┌──
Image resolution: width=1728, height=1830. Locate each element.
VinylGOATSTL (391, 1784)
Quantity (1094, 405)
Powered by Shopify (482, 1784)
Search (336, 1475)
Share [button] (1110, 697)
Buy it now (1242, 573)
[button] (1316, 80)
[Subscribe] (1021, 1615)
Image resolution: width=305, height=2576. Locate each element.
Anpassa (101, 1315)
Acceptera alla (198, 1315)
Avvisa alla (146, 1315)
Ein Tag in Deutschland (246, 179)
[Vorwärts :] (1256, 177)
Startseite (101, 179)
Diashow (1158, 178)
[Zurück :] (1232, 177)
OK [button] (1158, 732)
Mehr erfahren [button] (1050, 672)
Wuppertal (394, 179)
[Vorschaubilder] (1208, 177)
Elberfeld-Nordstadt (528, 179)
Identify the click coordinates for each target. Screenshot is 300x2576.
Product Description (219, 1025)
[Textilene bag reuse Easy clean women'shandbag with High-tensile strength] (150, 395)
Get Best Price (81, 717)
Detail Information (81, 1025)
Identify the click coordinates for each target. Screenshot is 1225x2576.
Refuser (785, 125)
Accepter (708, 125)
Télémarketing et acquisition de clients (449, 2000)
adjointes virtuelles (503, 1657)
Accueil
└──
Description of the task: Gather and copy every line of the data in which the string "Image" is found.

Exercise solution:
Image resolution: width=1728, height=1830. Locate each element.
Image resolution: width=305, height=2576. Locate each element.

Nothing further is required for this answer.